Closed griembauer closed 7 months ago

griembauer commented 7 months ago

- if applicable, which version of SNAP or GAMMA are you using in pyroSAR?
SNAP 9
- the full error message
I am processing a long time series of S-1 data and between ~ 04/2018 and today the processing as described above worked well. However, for scenes in the first quarter of 2018 (and I assume before that as well), `snap.geocode(infile=s1_file_id, **kwargs)` does not throw an error, but does not start the `gpt` processing either (as visible via `htop`). Instead, a log file is created which only contains 

'NoneType' object has no attribute 'text'



The process graph that is produced by `snap.geocode` can be successfully run using `gpt` on the command line without errors, but it is the call of `snap.gpt` from within `snap.geocode` that makes the difference: Using `removeS1BorderNoiseMethod='ESA'` as an argument in `snap.gpt`/`snap.geocode` solves the issue. 

From the documentation I see that the IPF version makes a difference, but if I understand correctly, the default option `removeS1BorderNoiseMethod='pyroSAR'` should work in any case? 
johntruckenbrodt commented 7 months ago

Hi @griembauer thanks for reaching out and reporting this. The linked PR should fix it.
I was looking at your parameterization (I replaced the t_srs value with the EPSG code):

kwargs = {
    't_srs': 2157,
    'returnWF': True,
    'terrainFlattening': True,
    'refarea': 'gamma0',
    'export_extra': ['layoverShadowMask'],
    'outdir': '/data/s1_results_timeline_extension/tests',
    'speckleFilter': None,
    'spacing': 20.0,
    'externalDEMFile': '/data/dem/ireland_dem_20m_int.tif',
    'externalDEMNoDataValue': None,
    'externalDEMApplyEGM': True,
    'alignToStandardGrid': True,
    'demResamplingMethod': 'BILINEAR_INTERPOLATION',
    'imgResamplingMethod': 'BILINEAR_INTERPOLATION',
    'standardGridOriginX': 400900.0,
    'standardGridOriginY': 1002740.0,
    'clean_edges': True,
    'polarizations': ['VV', 'VH'],
    'scaling': 'dB',
    'groupsize': 999,
    'gpt_args': ['-x', '-c', '8G', '-q', '1'],
    'tmpdir': '/data/temp_dir_calculations',
    'shapefile': '/data/grassdata/loc_2157/PERMANENT/.tmp/b64d9297e23a/1025.0.geojson'
}

I highly recommend increasing the number of cores and the memory with gpt_args.
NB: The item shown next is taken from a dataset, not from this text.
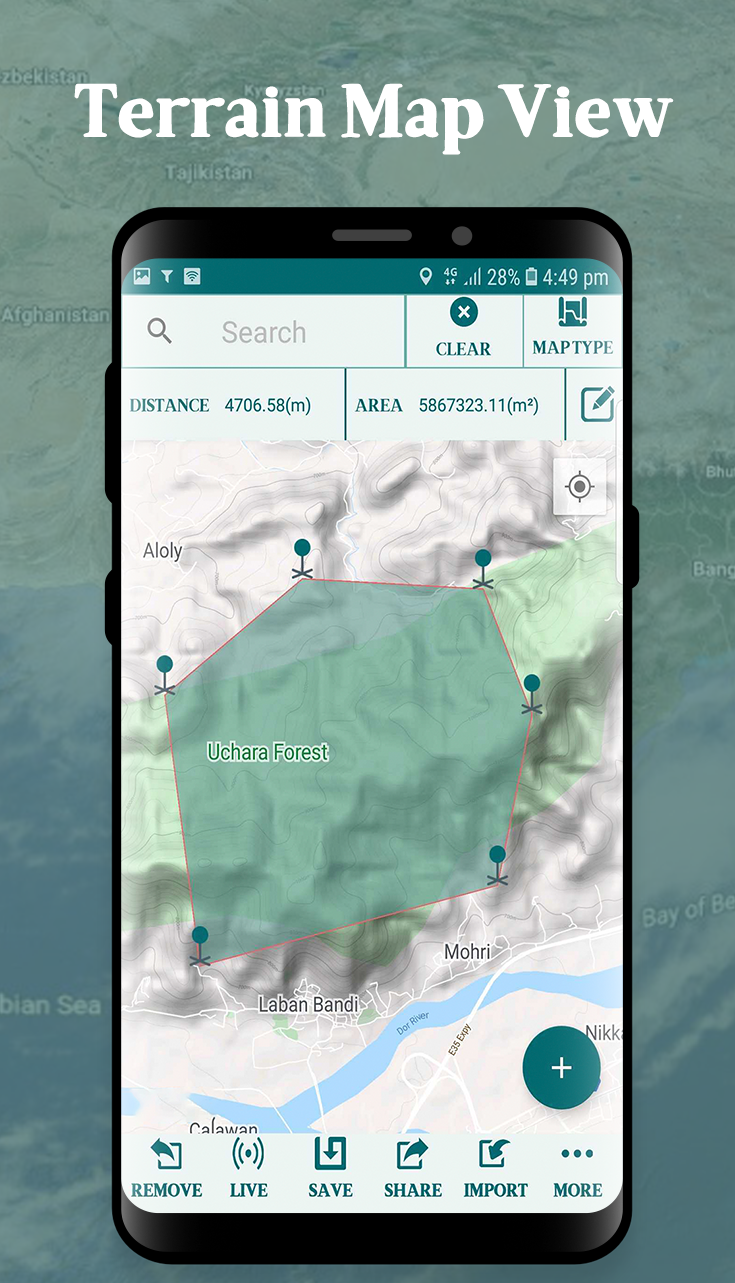This screenshot has width=735, height=1283.
Task: Select the top-left marker pin near Aloly
Action: 302,558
What you have defined is likely not enough for processing. Furthermore, splitting the workflow via groupsize helps a lot for requiring fewer resources.
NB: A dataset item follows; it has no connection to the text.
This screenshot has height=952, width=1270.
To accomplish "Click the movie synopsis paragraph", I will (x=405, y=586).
griembauer commented 7 months ago

Great, thanks a lot for the quick help and recommendations! For the limited AOI I have, the configuration works well, but I guess I am a bit too cautious to give SNAP/GPT a lot of resources ;) I will experiment with multiple cores and the groupsize parameter!

johntruckenbrodt commented 7 months ago

Sure. If it works well for your case it's all good. I usually do something like this to control memory, cache (75% memory), and cores:

['-J-Xmx32G', '-c', '24G', '-q', '32']

I'll release this fix with the next version in the coming days.